> [MATERIAL SHOWN]:
===============
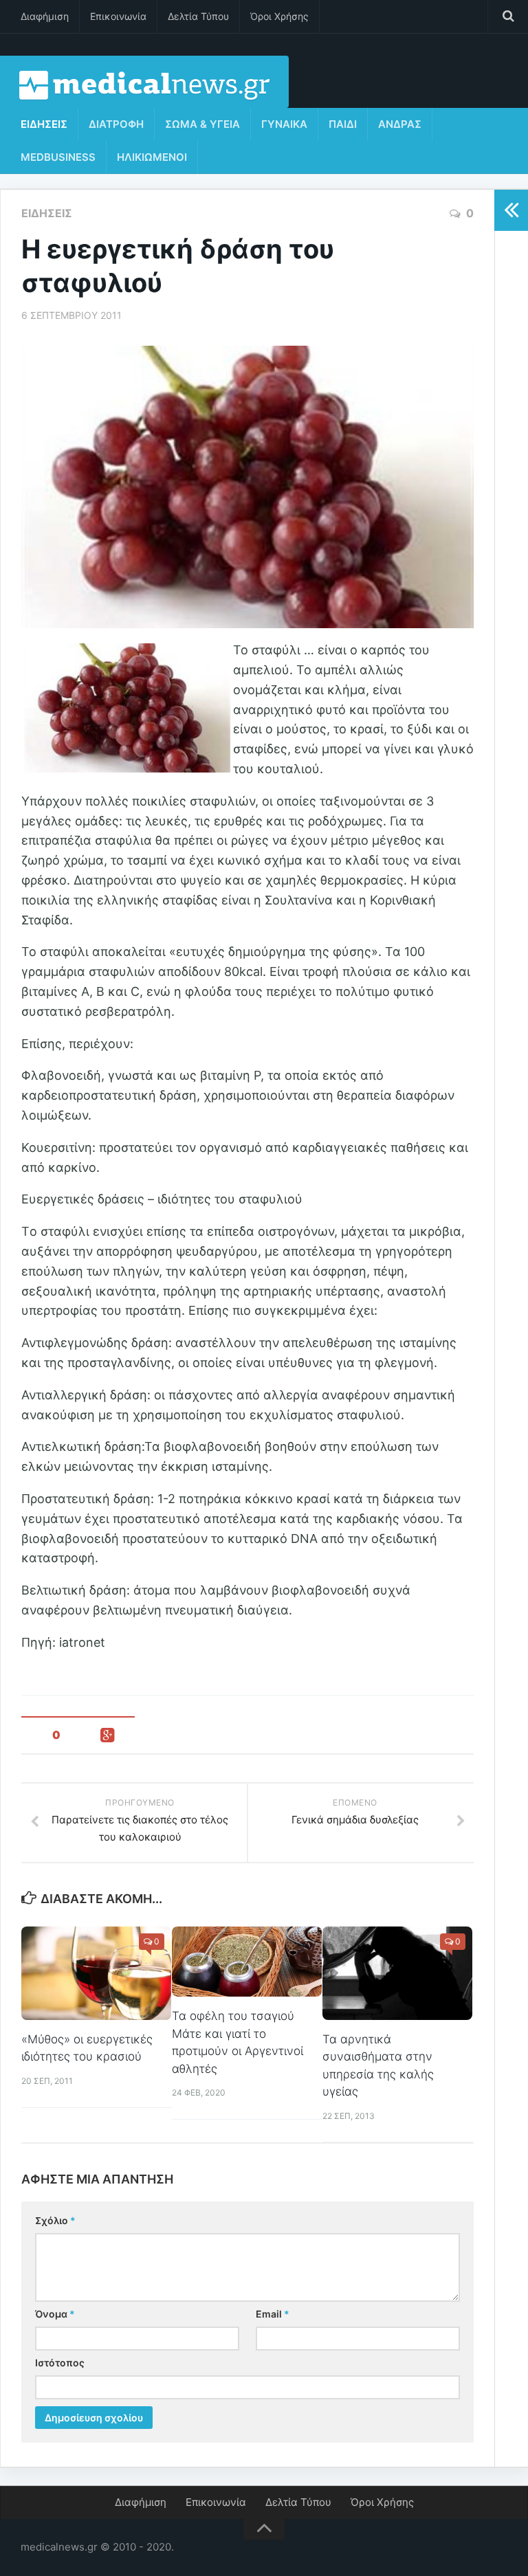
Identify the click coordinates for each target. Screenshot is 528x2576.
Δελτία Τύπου (198, 16)
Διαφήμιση (45, 16)
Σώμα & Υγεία (202, 124)
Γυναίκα (284, 124)
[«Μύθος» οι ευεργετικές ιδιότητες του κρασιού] (96, 1973)
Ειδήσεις (44, 124)
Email (272, 2314)
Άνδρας (399, 124)
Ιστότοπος (60, 2362)
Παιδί (343, 124)
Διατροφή (116, 124)
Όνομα (55, 2314)
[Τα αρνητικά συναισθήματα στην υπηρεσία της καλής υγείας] (397, 1973)
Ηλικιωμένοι (152, 157)
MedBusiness (58, 157)
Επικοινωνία (118, 16)
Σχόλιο (55, 2220)
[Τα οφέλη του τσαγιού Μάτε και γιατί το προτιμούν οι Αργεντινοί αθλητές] (247, 1962)
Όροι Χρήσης (279, 16)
===============
Only one span of lines is wanted: the line with "Όνομα (55, 2314)" and every line after it to the end of the entries, output exactly.

> [ANSWER]:
Όνομα (55, 2314)
[Τα αρνητικά συναισθήματα στην υπηρεσία της καλής υγείας] (397, 1973)
Ηλικιωμένοι (152, 157)
MedBusiness (58, 157)
Επικοινωνία (118, 16)
Σχόλιο (55, 2220)
[Τα οφέλη του τσαγιού Μάτε και γιατί το προτιμούν οι Αργεντινοί αθλητές] (247, 1962)
Όροι Χρήσης (279, 16)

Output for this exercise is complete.